=== Work required ===
Beginning with the line that holds "Open the 20 Frames dropdown", copy each line through the end of the material below, exactly and with no pictures.

=== Data shown ===

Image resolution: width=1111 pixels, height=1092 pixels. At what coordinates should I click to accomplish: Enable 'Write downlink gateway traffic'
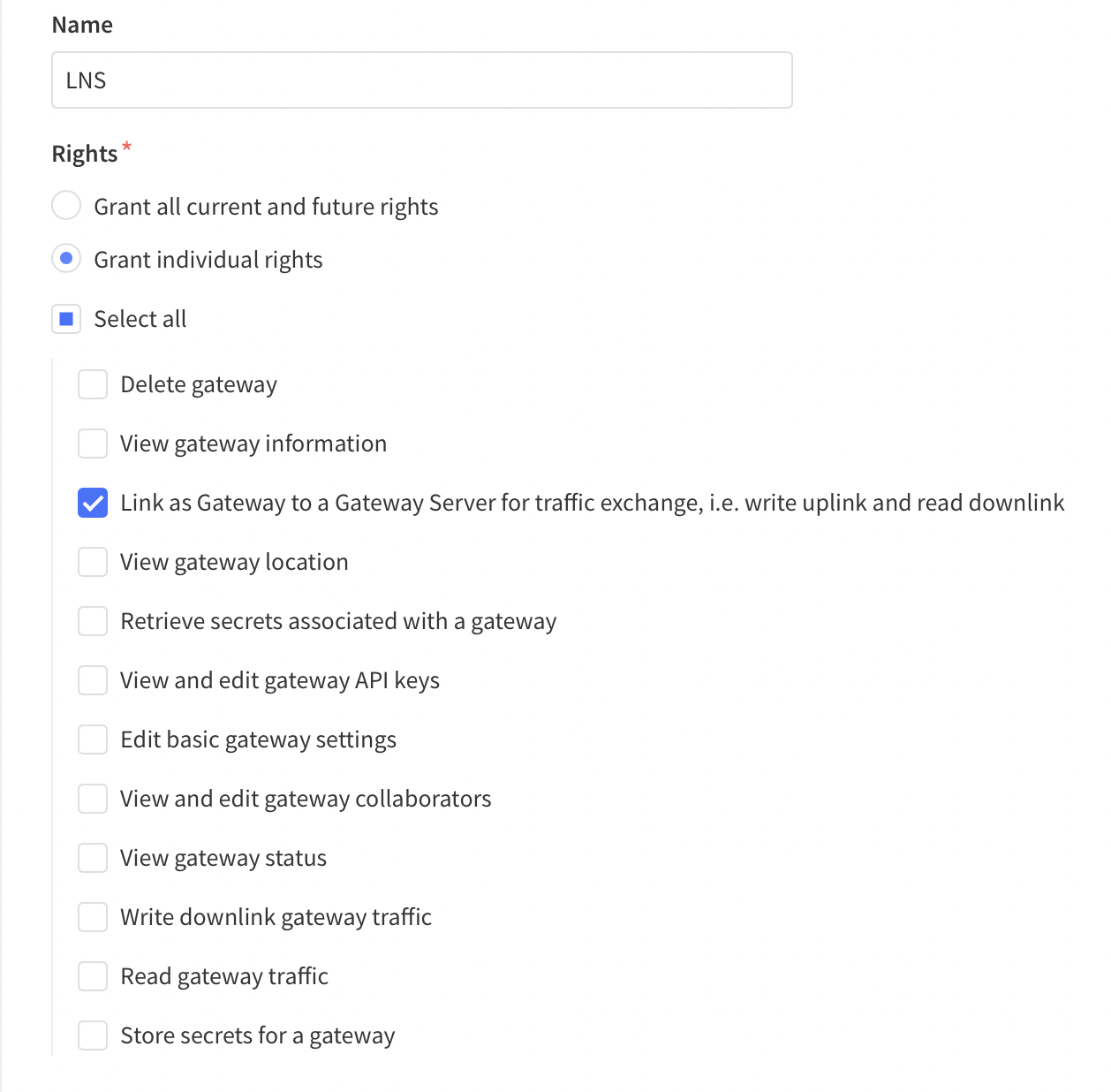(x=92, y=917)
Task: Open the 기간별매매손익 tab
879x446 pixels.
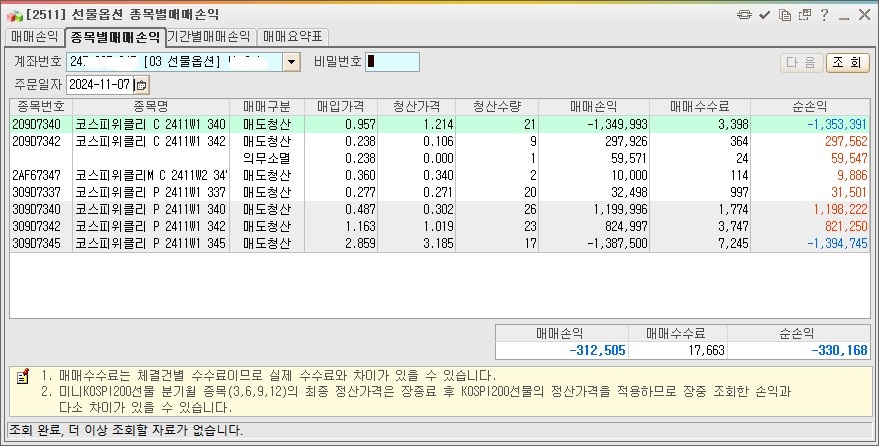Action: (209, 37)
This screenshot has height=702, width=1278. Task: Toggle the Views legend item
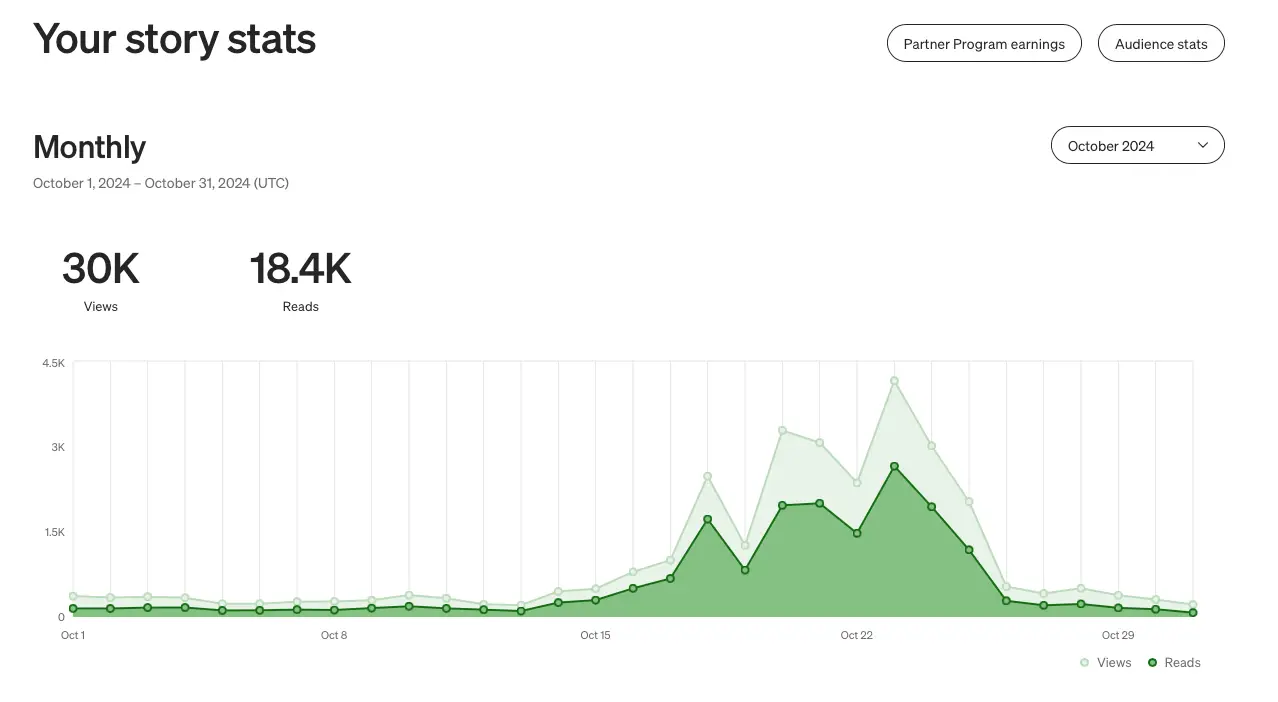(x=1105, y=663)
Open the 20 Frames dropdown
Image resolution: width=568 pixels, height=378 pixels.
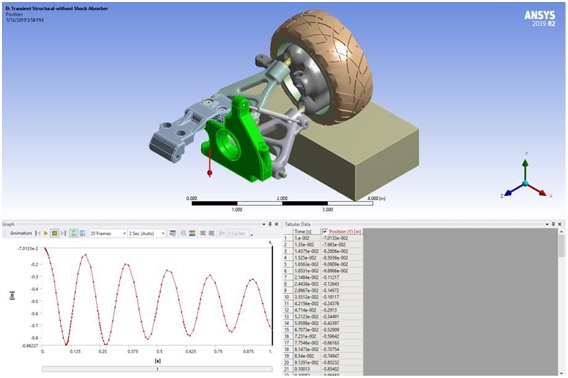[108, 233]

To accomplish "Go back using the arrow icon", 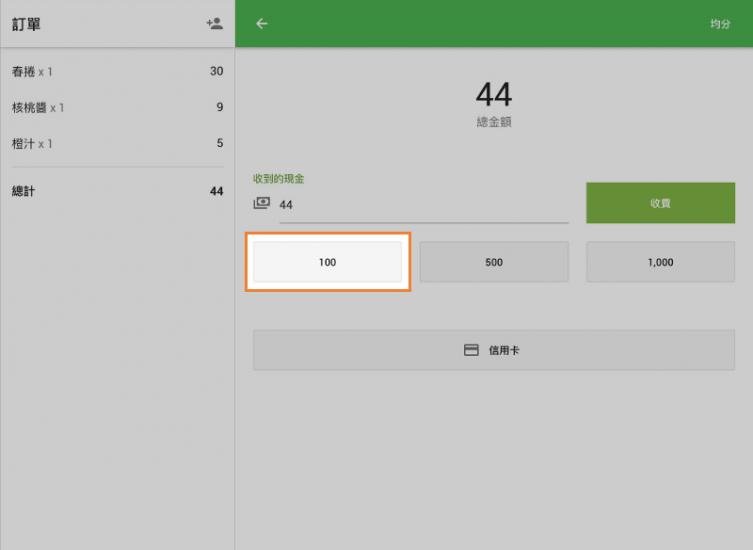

=== Answer area ===
Open the 20 Frames dropdown
Image resolution: width=568 pixels, height=378 pixels.
[108, 233]

To accomplish "Go back using the arrow icon", 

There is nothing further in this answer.